Records taken from a pointing dataset
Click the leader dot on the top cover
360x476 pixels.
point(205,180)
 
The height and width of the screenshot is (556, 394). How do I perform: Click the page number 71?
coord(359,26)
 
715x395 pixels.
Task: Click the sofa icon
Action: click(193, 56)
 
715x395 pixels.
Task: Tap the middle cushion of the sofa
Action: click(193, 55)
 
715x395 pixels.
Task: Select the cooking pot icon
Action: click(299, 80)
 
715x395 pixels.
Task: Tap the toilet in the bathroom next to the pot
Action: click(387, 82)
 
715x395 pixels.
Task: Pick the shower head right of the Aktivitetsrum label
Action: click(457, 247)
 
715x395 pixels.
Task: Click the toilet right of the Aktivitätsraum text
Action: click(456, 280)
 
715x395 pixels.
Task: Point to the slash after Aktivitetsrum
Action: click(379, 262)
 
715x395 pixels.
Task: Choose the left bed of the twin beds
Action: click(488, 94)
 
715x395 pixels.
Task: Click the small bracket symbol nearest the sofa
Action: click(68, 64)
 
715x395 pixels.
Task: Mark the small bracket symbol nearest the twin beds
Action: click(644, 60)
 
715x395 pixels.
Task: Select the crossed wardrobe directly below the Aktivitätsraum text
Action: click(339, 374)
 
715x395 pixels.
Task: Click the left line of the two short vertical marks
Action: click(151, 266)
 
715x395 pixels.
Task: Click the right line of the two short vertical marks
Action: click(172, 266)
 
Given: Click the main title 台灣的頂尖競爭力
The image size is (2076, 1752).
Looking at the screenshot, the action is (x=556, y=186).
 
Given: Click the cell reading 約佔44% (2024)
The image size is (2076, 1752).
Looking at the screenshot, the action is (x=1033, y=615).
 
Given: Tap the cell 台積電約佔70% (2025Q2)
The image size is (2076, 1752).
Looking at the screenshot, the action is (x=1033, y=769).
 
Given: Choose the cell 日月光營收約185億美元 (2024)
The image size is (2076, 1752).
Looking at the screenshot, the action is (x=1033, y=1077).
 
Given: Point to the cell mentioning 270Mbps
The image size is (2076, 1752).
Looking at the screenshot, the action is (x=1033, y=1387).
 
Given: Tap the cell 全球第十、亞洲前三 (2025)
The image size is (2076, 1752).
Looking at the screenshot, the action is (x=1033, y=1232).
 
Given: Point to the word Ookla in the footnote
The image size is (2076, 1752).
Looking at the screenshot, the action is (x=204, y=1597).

# Exercise instructions
Please reproduce every one of the records above word for word, with each line unchanged.

# Correct output
Click the leader dot on the top cover
360x476 pixels.
point(205,180)
 
The height and width of the screenshot is (556, 394). How do I perform: Click the page number 71?
coord(359,26)
 
715x395 pixels.
Task: Click the sofa icon
Action: click(193, 56)
 
715x395 pixels.
Task: Tap the middle cushion of the sofa
Action: click(193, 55)
 
715x395 pixels.
Task: Select the cooking pot icon
Action: click(299, 80)
 
715x395 pixels.
Task: Tap the toilet in the bathroom next to the pot
Action: click(387, 82)
 
715x395 pixels.
Task: Pick the shower head right of the Aktivitetsrum label
Action: click(457, 247)
 
715x395 pixels.
Task: Click the toilet right of the Aktivitätsraum text
Action: click(456, 280)
 
715x395 pixels.
Task: Point to the slash after Aktivitetsrum
Action: click(379, 262)
 
715x395 pixels.
Task: Choose the left bed of the twin beds
Action: click(488, 94)
 
715x395 pixels.
Task: Click the small bracket symbol nearest the sofa
Action: click(68, 64)
 
715x395 pixels.
Task: Mark the small bracket symbol nearest the twin beds
Action: click(644, 60)
 
715x395 pixels.
Task: Select the crossed wardrobe directly below the Aktivitätsraum text
Action: click(339, 374)
 
715x395 pixels.
Task: Click the left line of the two short vertical marks
Action: click(151, 266)
 
715x395 pixels.
Task: Click the right line of the two short vertical marks
Action: click(172, 266)
 
Given: Click the main title 台灣的頂尖競爭力
The image size is (2076, 1752).
Looking at the screenshot, the action is (x=556, y=186).
 
Given: Click the cell reading 約佔44% (2024)
The image size is (2076, 1752).
Looking at the screenshot, the action is (x=1033, y=615).
 
Given: Tap the cell 台積電約佔70% (2025Q2)
The image size is (2076, 1752).
Looking at the screenshot, the action is (x=1033, y=769).
 
Given: Choose the cell 日月光營收約185億美元 (2024)
The image size is (2076, 1752).
Looking at the screenshot, the action is (x=1033, y=1077).
 
Given: Point to the cell mentioning 270Mbps
The image size is (2076, 1752).
Looking at the screenshot, the action is (x=1033, y=1387).
 
Given: Tap the cell 全球第十、亞洲前三 (2025)
The image size is (2076, 1752).
Looking at the screenshot, the action is (x=1033, y=1232).
 
Given: Point to the word Ookla in the footnote
The image size is (2076, 1752).
Looking at the screenshot, the action is (x=204, y=1597).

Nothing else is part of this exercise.